■ Problem:
Reproduce every line of the records below word for word, leaving out the pictures.

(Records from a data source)
>> BEGIN

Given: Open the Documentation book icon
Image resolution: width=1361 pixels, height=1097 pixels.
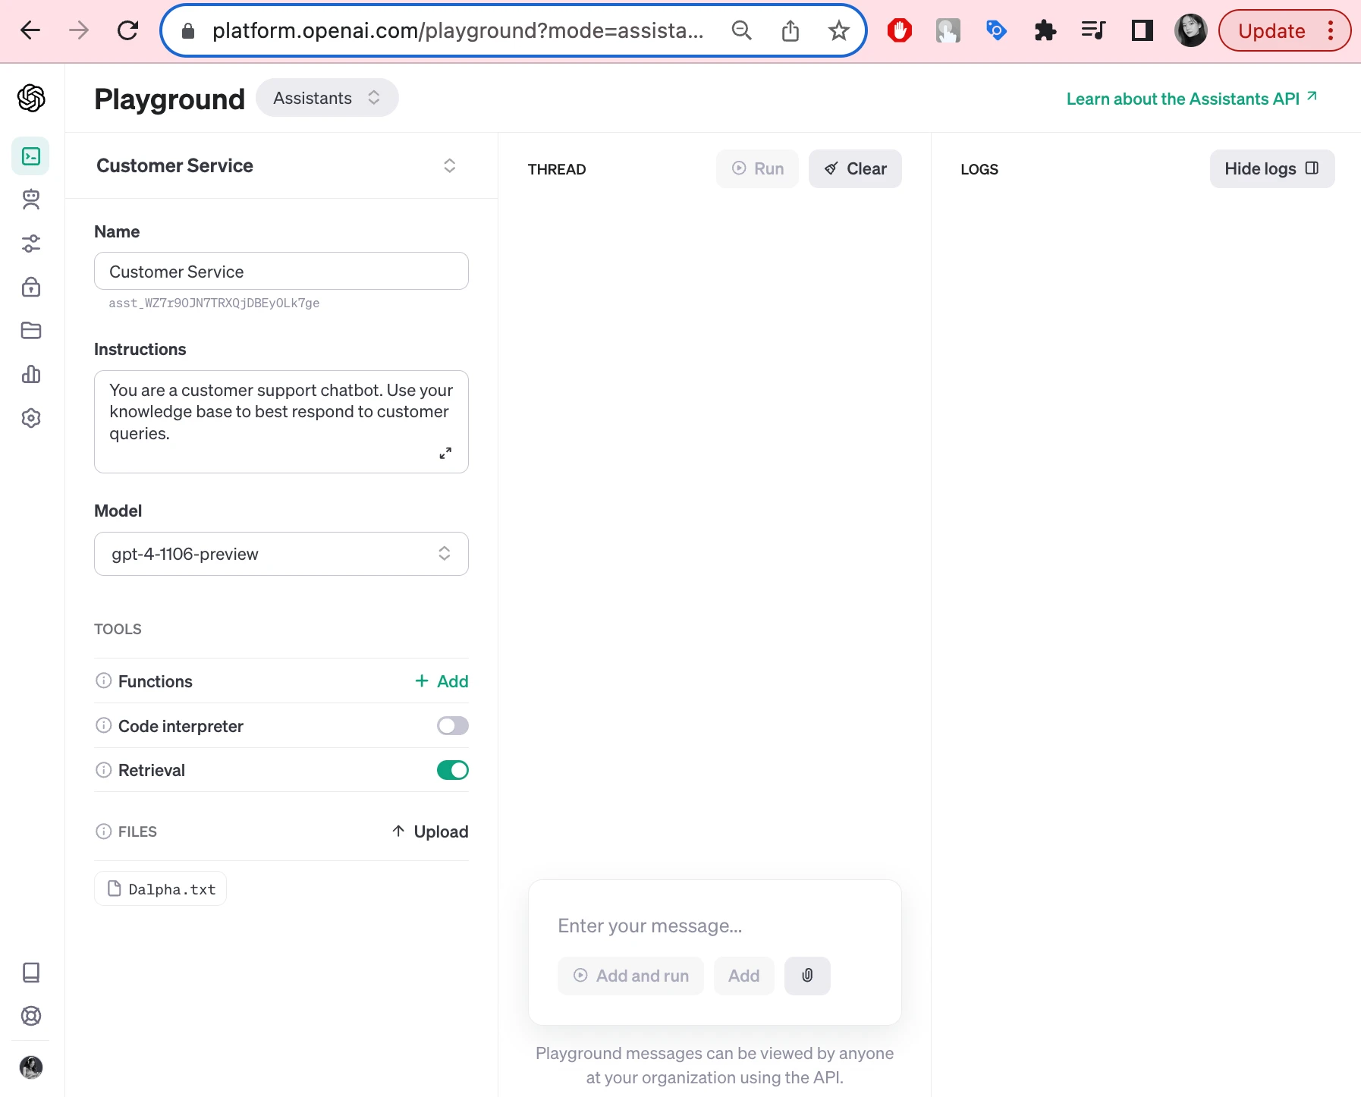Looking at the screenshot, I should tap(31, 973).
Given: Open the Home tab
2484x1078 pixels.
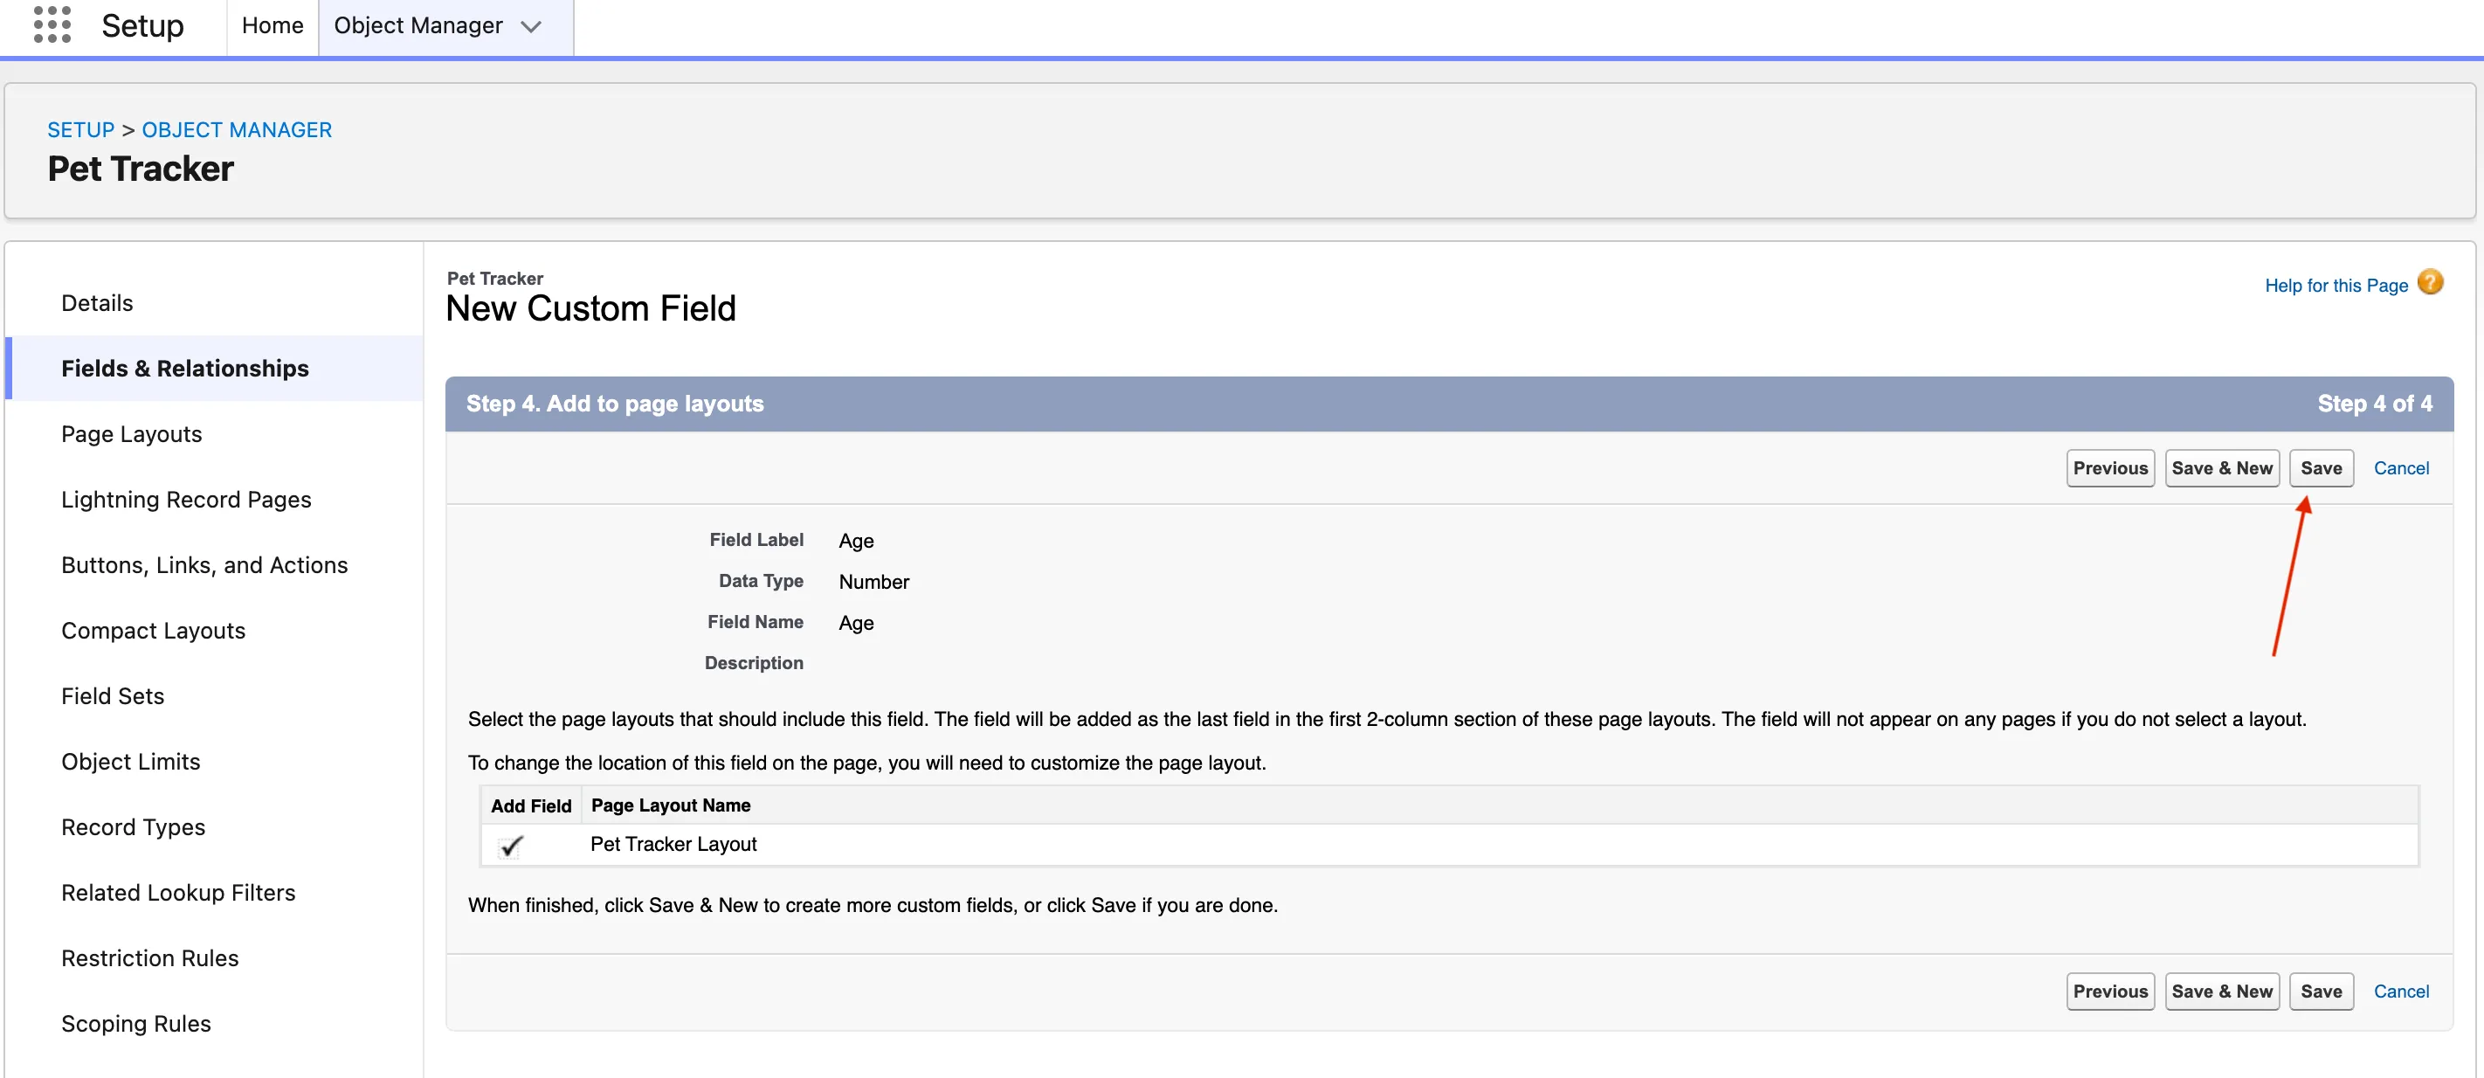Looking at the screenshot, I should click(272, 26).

>> END

■ Worked answer:
Given: Open the Documentation book icon
Image resolution: width=1361 pixels, height=1097 pixels.
Looking at the screenshot, I should tap(31, 973).
Given: Open the Home tab
2484x1078 pixels.
Looking at the screenshot, I should click(272, 26).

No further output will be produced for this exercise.